Then, Haworth said, long-term yields also began reacting to tax bill developments.
“I think the bond market has some concern that this is not quite as deficit friendly as they’d like,” he said.
“As things [stand],” Deutsche Bank strategists wrote, “it looks improbable that the eventual package will deliver any meaningful reduction of the elevated U.S. fiscal deficit.”
Proponents of the bill argue lost revenue will be made up for by economic growth resulting from lower taxes and deregulation, but bond investors might not be convinced.

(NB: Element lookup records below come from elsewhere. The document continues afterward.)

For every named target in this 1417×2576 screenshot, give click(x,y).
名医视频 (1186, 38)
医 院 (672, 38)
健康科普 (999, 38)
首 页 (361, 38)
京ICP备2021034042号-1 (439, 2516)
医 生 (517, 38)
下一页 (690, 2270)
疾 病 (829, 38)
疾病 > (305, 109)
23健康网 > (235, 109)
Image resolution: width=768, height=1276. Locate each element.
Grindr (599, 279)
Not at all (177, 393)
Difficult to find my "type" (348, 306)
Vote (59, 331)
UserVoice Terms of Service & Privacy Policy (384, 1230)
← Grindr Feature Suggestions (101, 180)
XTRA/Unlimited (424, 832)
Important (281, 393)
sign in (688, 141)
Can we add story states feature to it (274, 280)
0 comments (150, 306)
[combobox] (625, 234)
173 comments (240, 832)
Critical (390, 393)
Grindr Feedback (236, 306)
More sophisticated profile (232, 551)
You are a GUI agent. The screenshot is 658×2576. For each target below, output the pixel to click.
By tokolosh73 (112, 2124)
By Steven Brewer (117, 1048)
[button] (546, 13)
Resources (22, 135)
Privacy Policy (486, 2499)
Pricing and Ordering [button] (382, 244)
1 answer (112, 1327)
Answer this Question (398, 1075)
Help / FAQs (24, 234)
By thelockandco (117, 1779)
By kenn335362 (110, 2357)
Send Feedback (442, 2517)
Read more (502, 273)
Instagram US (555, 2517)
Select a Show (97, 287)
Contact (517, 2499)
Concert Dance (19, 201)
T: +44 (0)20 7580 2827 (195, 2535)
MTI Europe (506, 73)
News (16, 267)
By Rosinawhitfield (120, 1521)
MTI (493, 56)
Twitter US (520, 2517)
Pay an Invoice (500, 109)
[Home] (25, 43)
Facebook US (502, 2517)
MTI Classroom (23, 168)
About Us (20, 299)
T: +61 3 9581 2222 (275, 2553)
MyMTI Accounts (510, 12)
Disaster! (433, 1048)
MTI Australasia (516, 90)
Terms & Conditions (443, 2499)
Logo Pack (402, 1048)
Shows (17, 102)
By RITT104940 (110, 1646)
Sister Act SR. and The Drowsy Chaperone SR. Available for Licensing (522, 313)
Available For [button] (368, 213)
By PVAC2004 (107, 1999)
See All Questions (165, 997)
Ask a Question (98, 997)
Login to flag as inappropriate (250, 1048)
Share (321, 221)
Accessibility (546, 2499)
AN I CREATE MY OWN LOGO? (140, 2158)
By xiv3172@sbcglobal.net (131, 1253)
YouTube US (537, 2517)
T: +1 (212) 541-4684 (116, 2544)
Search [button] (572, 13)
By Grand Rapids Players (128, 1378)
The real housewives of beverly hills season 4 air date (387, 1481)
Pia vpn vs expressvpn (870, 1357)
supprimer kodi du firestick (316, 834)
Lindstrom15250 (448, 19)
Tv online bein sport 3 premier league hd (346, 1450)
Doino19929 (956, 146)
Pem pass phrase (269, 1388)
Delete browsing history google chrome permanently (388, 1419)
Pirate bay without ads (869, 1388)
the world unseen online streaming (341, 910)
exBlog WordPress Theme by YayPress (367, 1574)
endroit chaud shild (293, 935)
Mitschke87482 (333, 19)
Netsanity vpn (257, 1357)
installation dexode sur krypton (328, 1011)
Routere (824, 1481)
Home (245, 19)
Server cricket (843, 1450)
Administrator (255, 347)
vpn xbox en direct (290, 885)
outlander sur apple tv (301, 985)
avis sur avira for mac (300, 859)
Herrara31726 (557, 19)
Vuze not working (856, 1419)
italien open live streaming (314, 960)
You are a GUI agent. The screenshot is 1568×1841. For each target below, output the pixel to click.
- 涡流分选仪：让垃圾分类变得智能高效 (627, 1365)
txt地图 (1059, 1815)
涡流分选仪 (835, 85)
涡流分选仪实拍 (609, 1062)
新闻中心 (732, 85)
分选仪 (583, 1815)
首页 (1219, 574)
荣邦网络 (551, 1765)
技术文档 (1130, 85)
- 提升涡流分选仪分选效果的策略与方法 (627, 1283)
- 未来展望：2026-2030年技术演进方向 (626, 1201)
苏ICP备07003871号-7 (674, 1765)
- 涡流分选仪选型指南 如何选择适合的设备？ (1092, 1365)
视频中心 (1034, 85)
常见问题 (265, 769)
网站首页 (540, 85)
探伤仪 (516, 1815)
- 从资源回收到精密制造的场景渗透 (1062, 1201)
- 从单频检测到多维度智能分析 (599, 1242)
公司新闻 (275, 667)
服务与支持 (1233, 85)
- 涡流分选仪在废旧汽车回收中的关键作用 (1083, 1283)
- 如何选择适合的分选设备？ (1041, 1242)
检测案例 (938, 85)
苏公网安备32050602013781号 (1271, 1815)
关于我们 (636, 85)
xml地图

After all, Haworth said, a boost to growth from tax cuts may fight to solely offset a slowdown due to tariffs.
“Once again, the experts are wrong, just as they were about the impact of Trump’s tariffs, which have yielded trillions in investments, record job growth, and no inflation,” White House Deputy Press Secretary Harrison Fields said in a statement to Fortune. “These experts should be embarrassed to share their ‘expertise,’ considering the egg still on their faces. MAGAnomics transcends conventional wisdom, and the President’s One Big Beautiful Bill will continue to prove the haters wrong.”
A bigger budget deficit means more government borrowing. That increases the supply of Treasury debt, which makes existing bonds less attractive and causes investors to drive up yields.
“Perpetually running a deficit and raising the debt ceiling is probably an unsustainable way to run the government,” Miguel Laranjeiro, investment director for municipal debt at Aberdeen Investments, told Fortune.
“So to some extent, they exist,” Haworth said of bond vigilantes, “but their nature is very, very different.”
Trump’s position as president, of course, is much less vulnerable. The bond market, however, may be one of the few things he must answer to.